President Joe Biden announced that he’s forgiving $10,000 to $20,000 in student loan debt for individuals who make less than $125,000 a year and couples making less than $250,000. Because of a provision in the American Rescue Plan, the debt relief will not be considered taxable income at the federal level.
According to analysis from the Tax Foundation, “The American Rescue Plan Act of 2021 temporarily exempted student loan forgiveness under IDR plans from federal taxation through 2025 under the rationale that tax burden arising from treating forgiven student debt as income partially undermines debt relief.”
But what about state income tax?
New analysis from the Tax Foundation shows borrowers in 13 states could be charged. Hawaii has the highest maximum likely tax liability of $1,100 and Pennsylvania has the lowest at about $300. The other states including Kentucky, Arkansas, Idaho and Massachusetts, mostly range between $500 and $600.

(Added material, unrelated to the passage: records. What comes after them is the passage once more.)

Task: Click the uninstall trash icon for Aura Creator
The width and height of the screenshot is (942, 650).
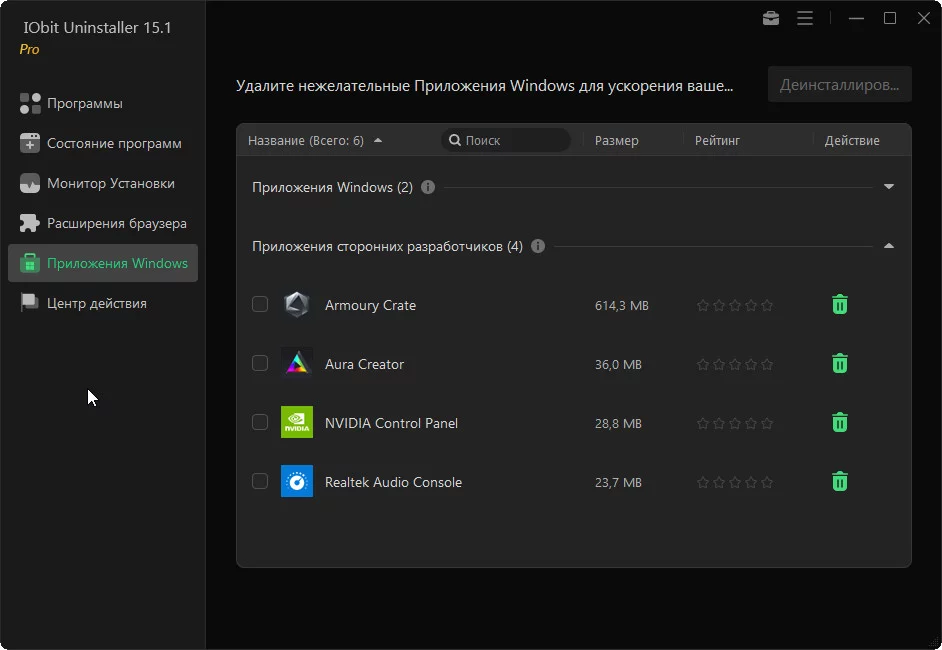Action: (x=840, y=364)
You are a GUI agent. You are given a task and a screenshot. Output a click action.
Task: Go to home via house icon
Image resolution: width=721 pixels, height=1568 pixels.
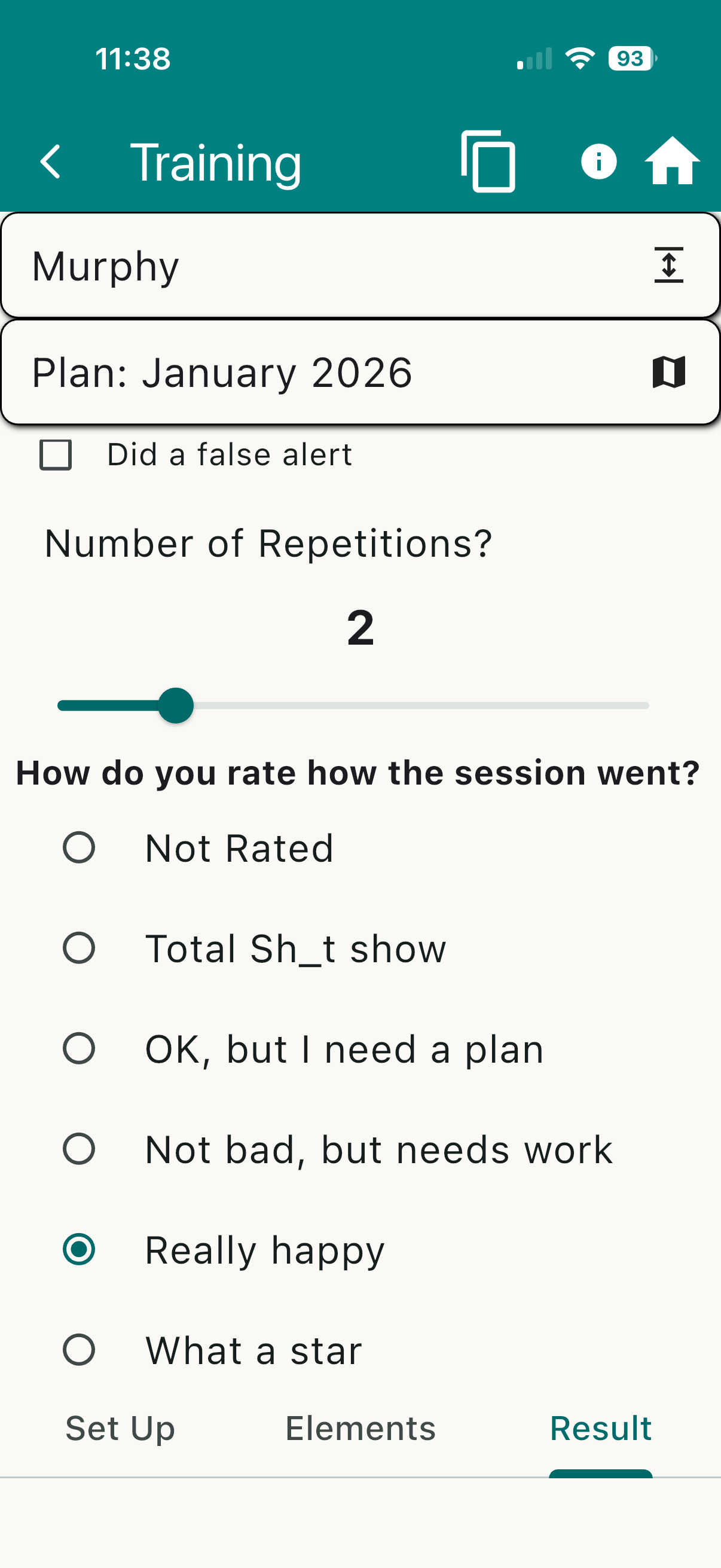(672, 161)
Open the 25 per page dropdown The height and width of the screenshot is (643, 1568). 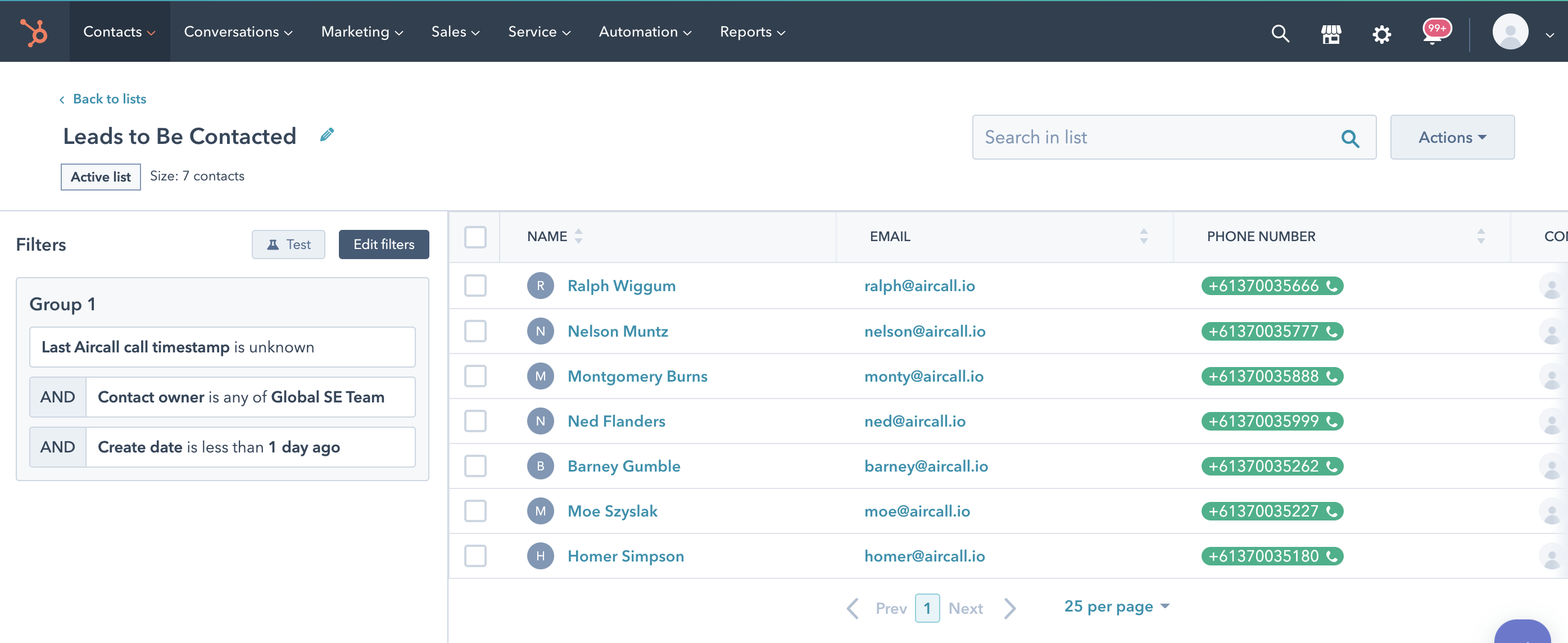click(1116, 606)
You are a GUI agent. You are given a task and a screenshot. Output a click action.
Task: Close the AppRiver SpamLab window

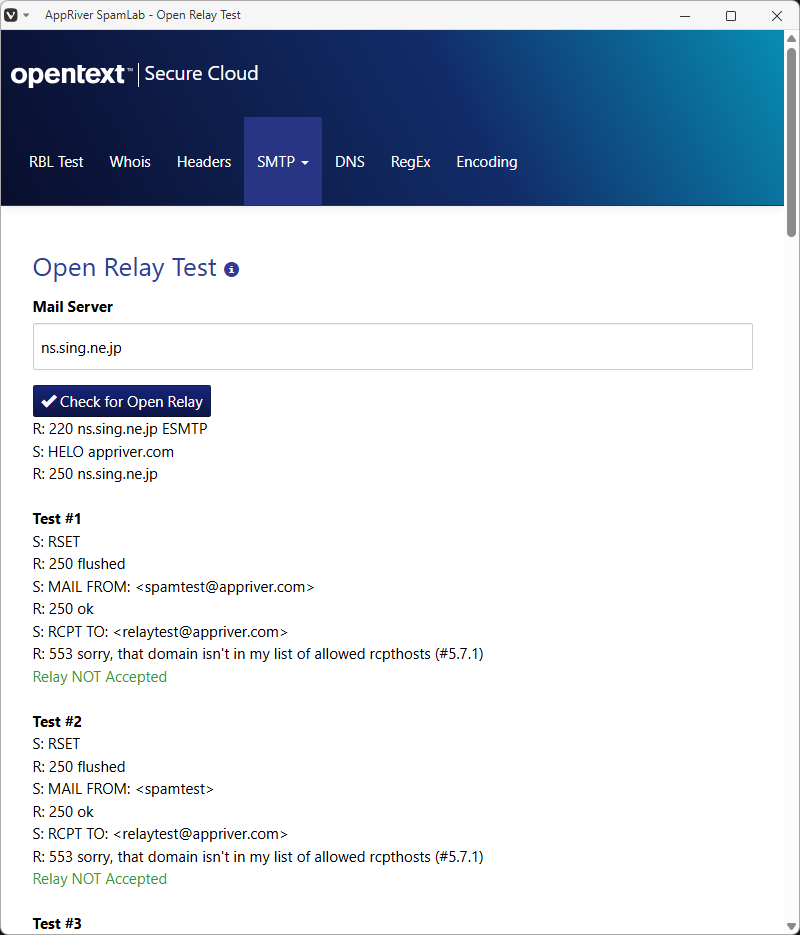coord(777,15)
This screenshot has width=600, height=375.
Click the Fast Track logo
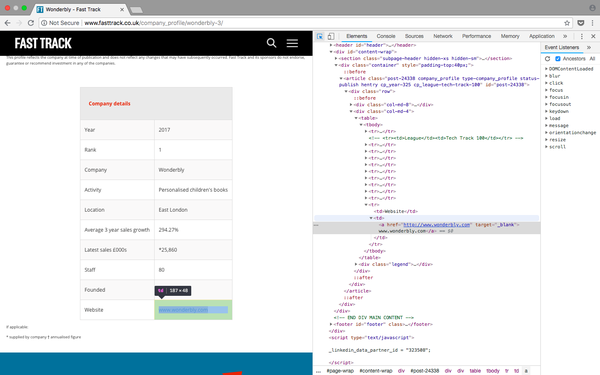click(x=43, y=43)
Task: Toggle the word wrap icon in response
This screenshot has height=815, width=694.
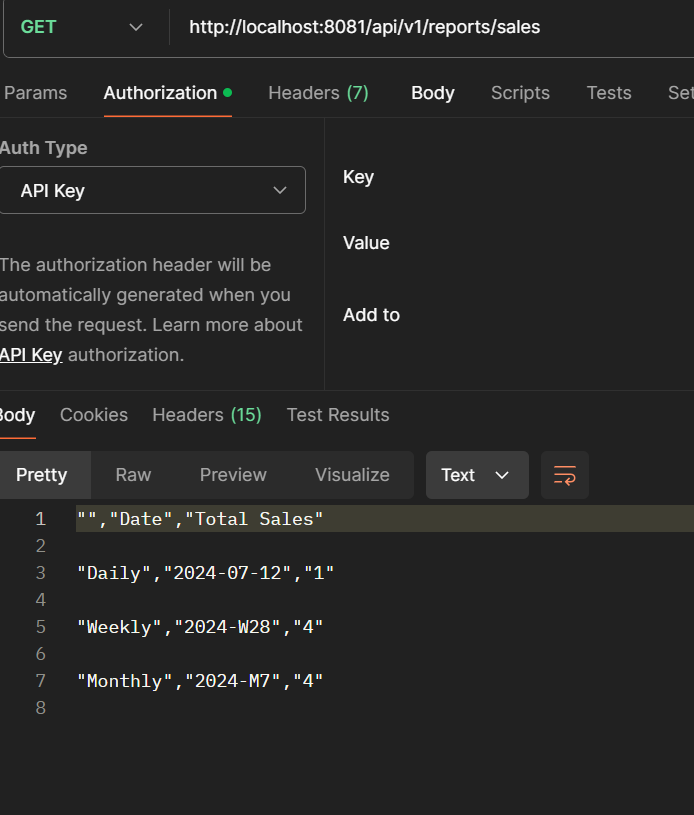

“In the coming weeks and months, we are likely to see states issue guidance on the treatment of discharged student loan debt,” Jared Walczak, vice president of state projects at the Tax Foundation, said in a statement. “States which follow the federal treatment here will likewise exclude debt forgiveness from their own state income tax bases. But, for a variety of reasons, not every state does that.”
This isn’t a done deal. These states could align themselves with the federal government and not consider the forgiven debt taxable income. To do that, they’d either need to pass legislation or make the change administratively. Most states do align with the federal government and nine states don’t have state income tax, so residents in those states won’t have to worry.